Современные польские повести - Станислав Лем 68 стр.


Зарыхта никогда не спрашивал и не знал, кто был отцом Янека. Он, разумеется, отдавал себе отчет в том, что Ганна в личной жизни не признавала «буржуазных предрассудков». Своего союза они не оформили даже тогда — хоть он предлагал и настаивал — когда должна была родиться Ванда. Кароль знал также, что у Ганны, прежде чем он вошел в ее жизнь, были любовники. Но об этом никогда не говорили, это была запретная тема, щекотливая и крайне для него унизительная. Даже стыдно было в этом признаться себе самому. Ганна — разумеется, она определила статут их союза — сказала: «Пока мы вместе, никаких шашней на стороне, я этого не признаю, мы должны быть взаимно лояльны». Пожалуй, уговора они не нарушили.

Но кто был отцом Янека, который родился в 1938 году во Львове, в семье Крафтов (меховой магазин в пассаже Андриолли) как внебрачный ребенок отбывавшей тюремное заключение политической «авантюристки»? Ганну не могла вынести даже собственная семья. Через два месяца после рождения ребенка она порвала с родней и больше никогда не видела отца. Зарыхте она однажды сказала с горечью: «В жизни папы были два триумфа: первый — когда он преподнес соболей его магнифиценции ректору Львовского университета, откуда через полгода меня вытурили, и второй — когда вошел в юденрат, из которого дорога вела прямехонько к песчаным карьерам Гурки Яновской».
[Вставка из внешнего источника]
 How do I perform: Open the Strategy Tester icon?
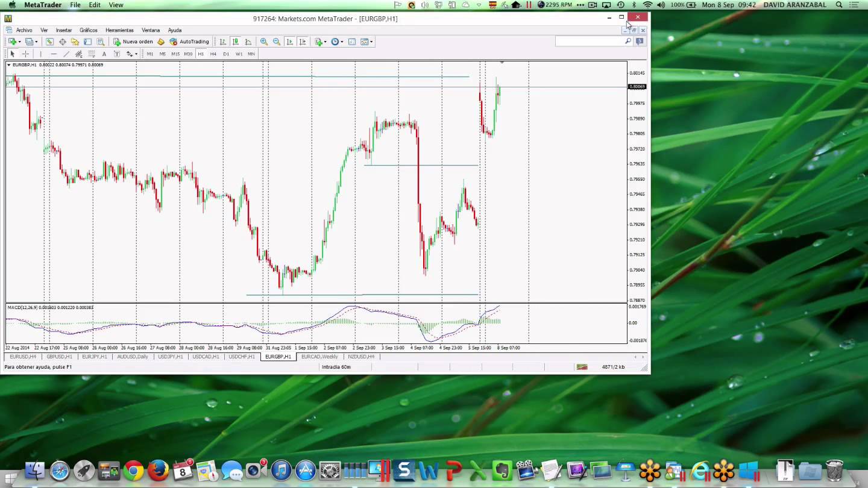pos(101,42)
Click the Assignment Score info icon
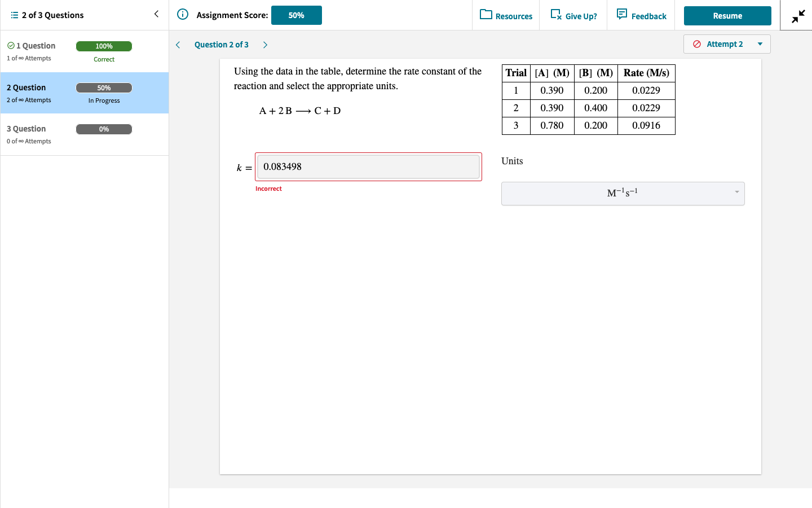 [182, 15]
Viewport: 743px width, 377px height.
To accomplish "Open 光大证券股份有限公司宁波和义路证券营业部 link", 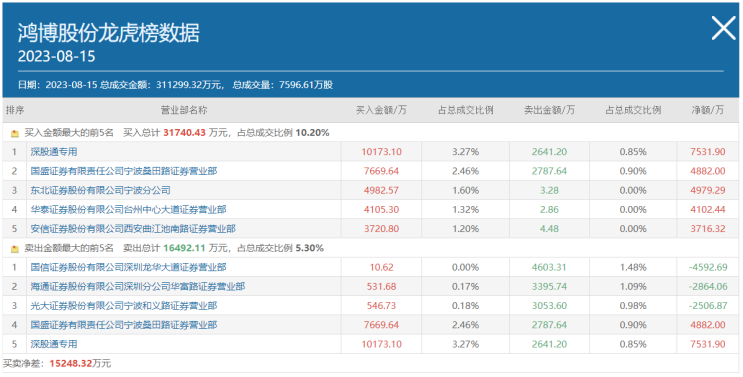I will point(124,305).
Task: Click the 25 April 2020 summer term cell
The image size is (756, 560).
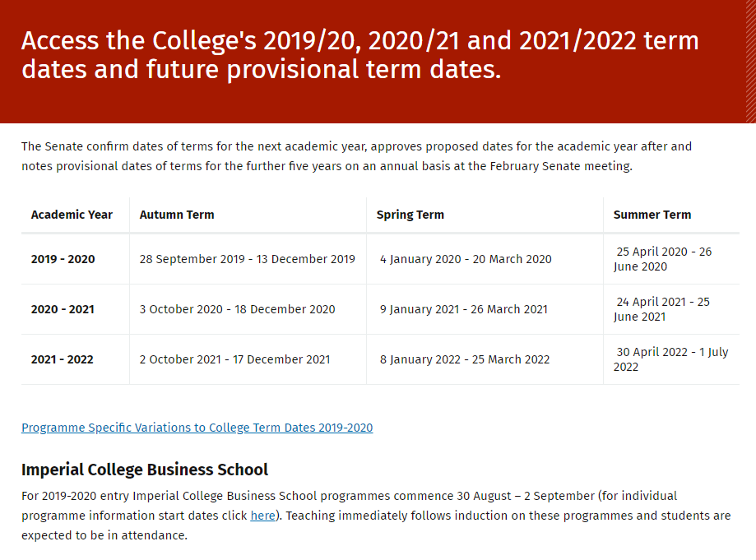Action: pos(662,259)
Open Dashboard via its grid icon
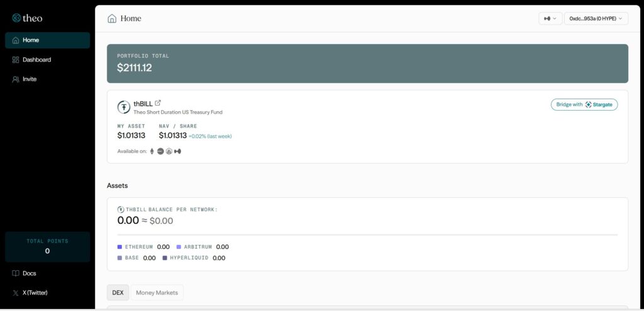Viewport: 644px width, 311px height. pos(16,60)

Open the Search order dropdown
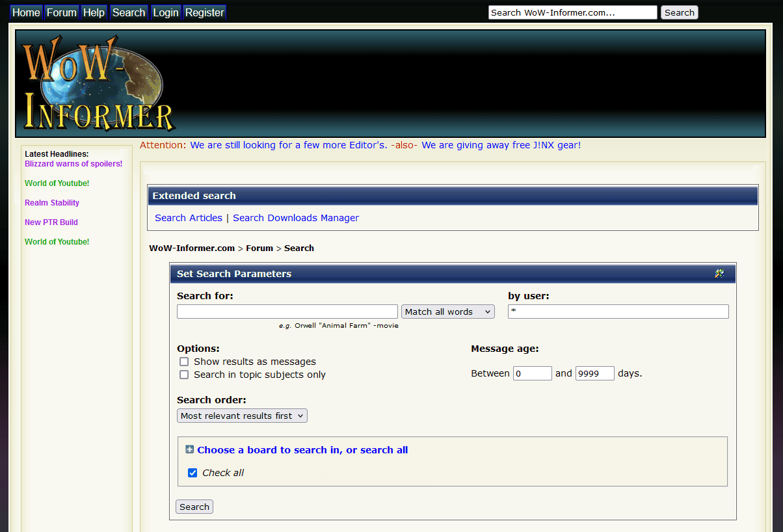click(x=242, y=416)
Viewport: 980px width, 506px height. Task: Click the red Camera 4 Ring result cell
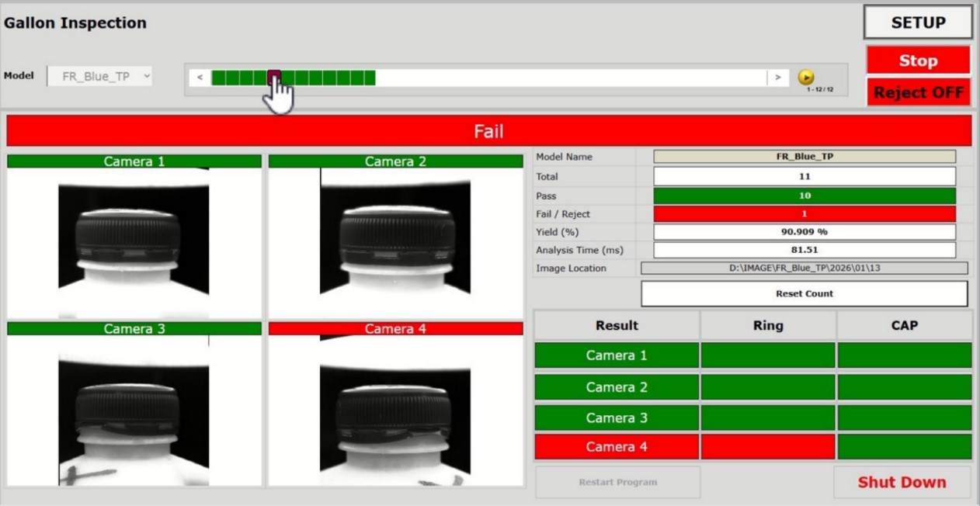(767, 447)
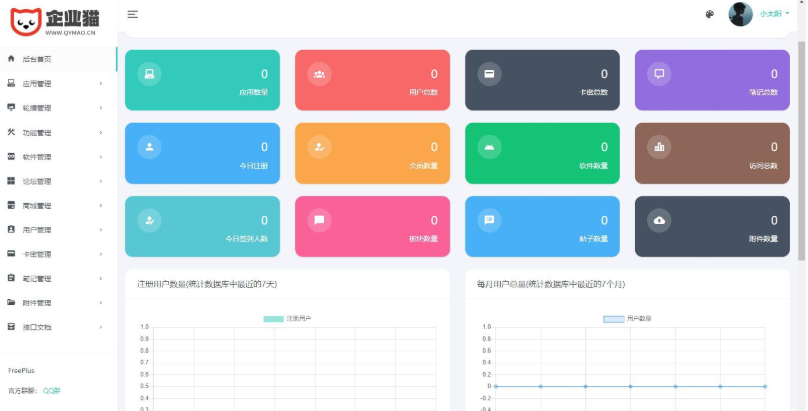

Воспоминания, воспоминания! Зарыхта смотрит в окно купе. За окном — изрезанные полосками поля, нигде в Европе нет такой чересполосицы, как в Польше, это приятно для глаз и неизменно, словно нас вовсе и не касается быстротекущее время, торопливость эпохи. «Польская чересполосица» — ведь это определение Ганны, уничижительное, произносимое с гримасой. И снова она в те годы: с трибуны собрания говорит именно об этой чересполосице. Как проста и легка для нее эта задача: все изменить в этой стране, шагать в ногу со временем, а еще лучше — ехать на паровозе истории. Или — как скажет он ей как-то в пылу спора — в спальном вагоне первого класса, прицепленном к этому паровозу. Но разве то, что говорила тогда Ганна, — лицемерное фразерство? Пренебрежение к фактам? А если она так воспринимала тогдашнюю действительность? Возможно, он был не прав, когда впоследствии на прощанье сказал: «Ты и тебе подобные не переросли салонного коммунизма. Поэтому вам легко отказаться от убеждений молодости».

Какой, собственно, была тогда Ганна? Во Вроцлаве Зарыхта вместе с Барыцким руководил своей первой крупной стройкой. Оглядываясь вспять с высот тридцатилетия, он думает не без иронии — триста каменщиков! Съемочная группа кинохроники приезжала пять раз, и всегда это было из ряда вон выходящее костюмированное зрелище, поскольку каменщикам выдавались по этому случаю новые комбинезоны. Крупная стройка! Объект стоит поныне — так себе, небольшое предприятие, но тогда казалось… В тот год была вроцлавская выставка. Жизнь, молодость, даже обед в столовке — все было упоительно! А Ганна всюду умела устраиваться как на праздничной фотографии: в первом ряду, живописная поза и непременно рядом с вице-премьером. Эта баба, исчадие ада, была вездесуща. И еще находила время для флирта, выпивонов в мужской компании, эскапад в горы. Ее энергичность импонировала медлительному Зарыхте, потом он научился у Ганны жить в вечной спешке. «Эта спешка губит твое сердце, — твердит ему теперь старый доктор Финкельштейн. — Сколько времени ты обедаешь? Пятнадцать минут? Ну так трать на этот паршивый обед не менее часа».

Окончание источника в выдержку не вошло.